Enzyme Function

Question 1

Why do enzymes work?

Answer 1

Fatty acid amide hydrolases:

• breaks down neuroactive signals
• part of the endocannabinoid signalling system. Inhibitors promote analgesia, and can prevent effects of chronic stress in mice (but it doesn’t appear to work in humans).
• if you could inhibit the enzyme, the concentration of the neuroactive molecule should go up, resulting in reduction in pain sensation

Question 2

Key ideas from last year

Answer 2

1. Any reaction has a “transition state”, a high energy point on the path from the starting molecules to the products.
2. The energy barrier between the starting point and the transition state determines the rate of the reaction (in standard conditions).
3. Enzymes act by reducing the energy barrier, and so increasing the proportion of molecules that have the energy to access the transition state.

Question 3

Protein structure is critical to function

Answer 3

Principles for enzyme catalysis:

Aim is the stabilisation of transition state (lowers activity barrier)

• Near-attack conformations
• Covalent catalysis
• Acid-base catalysis
• Low barrier hydrogen bonds
• Metal ion catalysis
• “Induced fit”
• Hydrophobic “binding pockets”

Question 4

Induced fit

Answer 4

The folding of a protein allows enzymes to stabilise the transition state indirectly.

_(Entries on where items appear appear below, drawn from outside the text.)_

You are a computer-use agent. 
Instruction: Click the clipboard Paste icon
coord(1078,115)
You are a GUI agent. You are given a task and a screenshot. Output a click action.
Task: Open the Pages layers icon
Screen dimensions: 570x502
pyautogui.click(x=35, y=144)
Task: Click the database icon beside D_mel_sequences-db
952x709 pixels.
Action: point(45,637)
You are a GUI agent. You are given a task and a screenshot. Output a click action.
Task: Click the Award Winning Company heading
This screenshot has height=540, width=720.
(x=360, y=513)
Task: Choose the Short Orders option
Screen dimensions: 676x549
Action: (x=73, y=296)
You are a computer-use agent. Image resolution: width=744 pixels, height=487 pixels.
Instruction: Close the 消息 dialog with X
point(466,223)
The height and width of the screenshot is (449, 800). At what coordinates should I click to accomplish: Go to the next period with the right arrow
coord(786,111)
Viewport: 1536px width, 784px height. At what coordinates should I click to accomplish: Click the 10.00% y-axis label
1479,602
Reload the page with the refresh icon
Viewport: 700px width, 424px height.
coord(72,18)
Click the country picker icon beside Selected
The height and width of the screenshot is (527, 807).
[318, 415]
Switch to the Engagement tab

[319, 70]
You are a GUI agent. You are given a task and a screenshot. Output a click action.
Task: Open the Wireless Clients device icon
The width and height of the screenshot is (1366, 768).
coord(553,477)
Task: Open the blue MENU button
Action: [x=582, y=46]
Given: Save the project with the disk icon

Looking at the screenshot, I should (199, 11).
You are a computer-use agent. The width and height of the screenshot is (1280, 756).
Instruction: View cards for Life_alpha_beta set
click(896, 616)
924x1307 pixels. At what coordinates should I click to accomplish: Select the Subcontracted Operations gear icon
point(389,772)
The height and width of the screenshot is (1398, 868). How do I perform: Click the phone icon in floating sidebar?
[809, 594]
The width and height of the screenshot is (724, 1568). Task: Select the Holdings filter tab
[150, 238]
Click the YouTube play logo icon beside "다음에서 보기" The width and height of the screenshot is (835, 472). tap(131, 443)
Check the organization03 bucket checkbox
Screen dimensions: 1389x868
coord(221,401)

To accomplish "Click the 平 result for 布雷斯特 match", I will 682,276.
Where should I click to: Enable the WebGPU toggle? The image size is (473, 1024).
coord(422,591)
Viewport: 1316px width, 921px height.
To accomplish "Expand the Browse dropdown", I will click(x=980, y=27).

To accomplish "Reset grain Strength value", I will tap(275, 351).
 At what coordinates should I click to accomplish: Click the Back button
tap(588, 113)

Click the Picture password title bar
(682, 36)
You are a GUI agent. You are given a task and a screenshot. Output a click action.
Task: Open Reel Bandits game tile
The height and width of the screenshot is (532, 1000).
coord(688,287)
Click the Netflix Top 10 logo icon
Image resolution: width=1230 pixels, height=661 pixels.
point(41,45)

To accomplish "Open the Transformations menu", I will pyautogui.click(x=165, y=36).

The protein can fold so that there are some unfavourable elements left in the folded protein.

Binding of substrate, and especially of the transition state, alters the protein conformation so that the protein is more stable.

This reduces the energy required to access the transition state.

Question 5

Metal ions in catalysis

Answer 5

Metal ions generally act in one of three manners to drive catalysis:

• Redox chemistry – see BIO2091.
• Binding of substrates.
• Electrostatically stabilising or shielding negative charges.

Metal ions can also hold parts of the protein together (like a disulfide bond, but metal ions can occur in the cytoplasm whereas disulfide bonds cannot be maintained in the reducing environment of the cytoplasm)

Question 6

Electrostatic stabilising of charges

Answer 6

Metal ions commonly act to stabilise negative charges in the transition state.

This stabilises the transition state, by reducing the energy penalty to form these charges (significantly).
The rate should then increase.

Question 7

Activating water

Answer 7

Metal ions commonly act to activate water, allowing the formation of highly reactive OH- ions.

Example: Ribonuclease D.

Question 8

Acid-base pairs

Answer 8

Many reactions are driven by movement of hydrogen ions.

Requires that suitable donors and acceptors of protons are available – rare at neutral pH.

Proteins are very capable of generating side chains that can readily donate protons (Brønsted acid) or accept them (Brønsted base).

Question 9

Summary

Answer 9

Protein structure is critical to function.

Mechanisms for increasing the rates of reactions include:

Covalent catalysis, where the enzyme makes a covalent intermediate in the reaction.

Stabilising charged (or unusually hydrophobic) intermediates using other parts of the active site.

Use of metal ion point charges to drive catalysis.

Acid and base groups are used by enzymes to facilitate proton movements.